Kass' Q&A Left Me Wanting More

Stock quotes in this article: BRK.A , MBI , ABK , CLAY , TGT , DHR , CL  

Ever the idealist, The Business Press Maven likes nothing more than to hear a case for shorting motherhood, apple pie or Berkshire Hathaway(BRK.A Quote). And Doug Kass, a highly regarded short seller as well as contributor to our own TheStreet.com, obliged (in the case of Berkshire) on the pages of this weekend's Barron's.

And that is where my trouble began. As much as I wanted to hear Doug's courageous case (though courage might be a kind word for betting against Warren Buffett), his interview with Barron's was given in the question and answer format, which should always always be a red flag for you, the savvy investor.

Why? Because Q&As work to the interviewee's advantage in that it is hard to frame, challenge or dispute the subject's thoughts and claims.

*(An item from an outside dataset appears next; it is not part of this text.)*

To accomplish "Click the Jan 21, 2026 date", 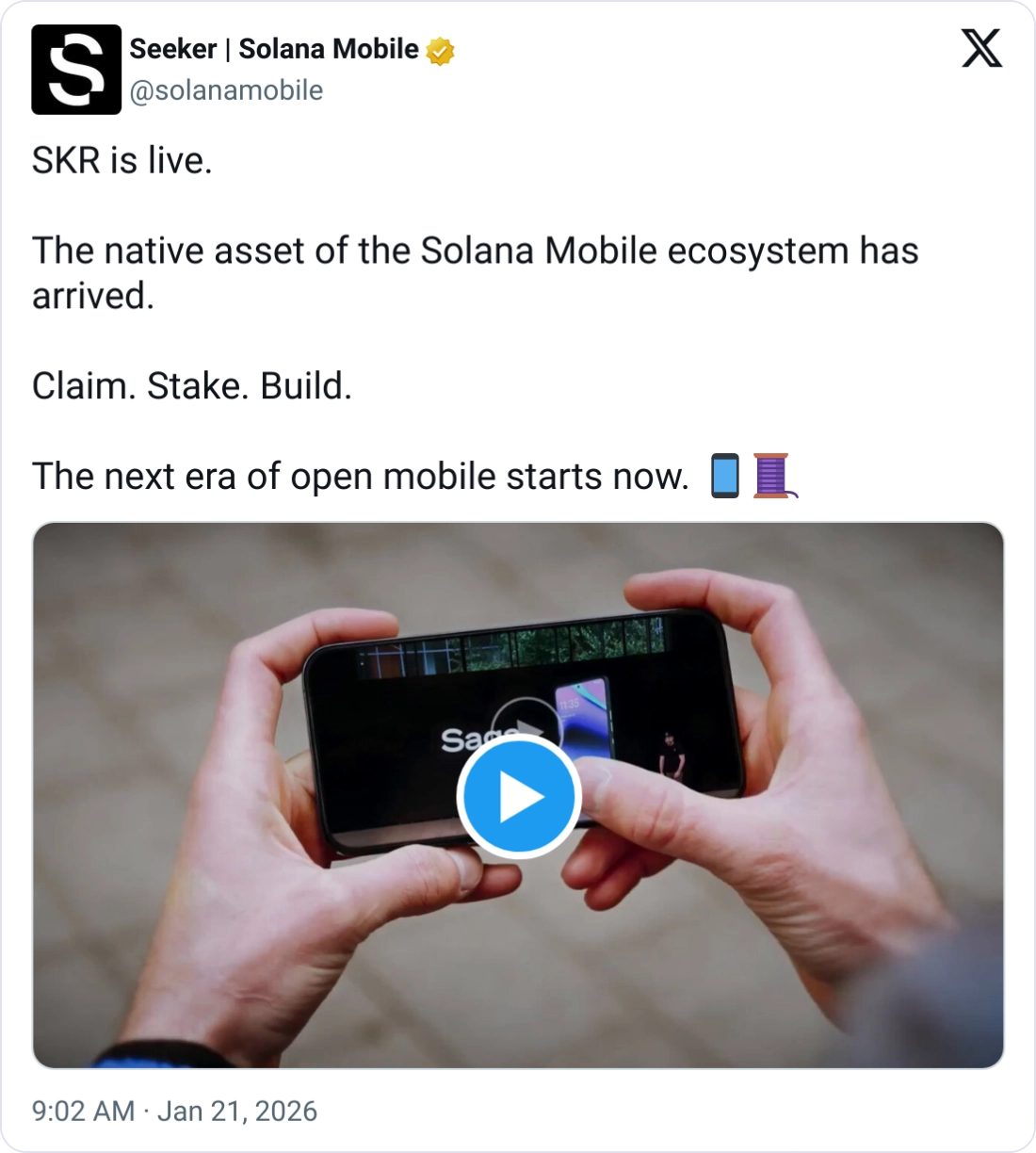I will 237,1112.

And if you are a savvy investor, you want to hear thoughts (especially thoughts about going short a man commonly referred to as a Sage). Otherwise it is too easily to be lulled into believing the last printed word you read, which of course is bad investment technique indeed.

They Just Don't Get Berkshire and Kass!

In this case particularly, such a mountain mover of a call needs to be put to the test and the Q&A, which involves asking a simple question, hearing the answer and moving on to the next question, too often fails when it comes to placing an interviewee's theories against counterclaims.

And there is a lot the reporter could have counterclaimed here.

When asked "Why do so now," (referring to shorting Berkshire), Kass opens with the argument that Berkshire's outperformance has been narrowing in the past decade because pay for hedge fund managers has risen. And because it has risen, finding a successor will be difficult. Said Kass:

"... in part because of the lucrative compensation set-up in the hedge-fund industry, the investment landscape now is inhabited by a lot more smart and aggressive managers who comb for value -- far more than there were 10, 20 or 30 years ago. Berkshire Hathaway's outperformance versus the market has been narrowing in the last decade, and I expect that will continue."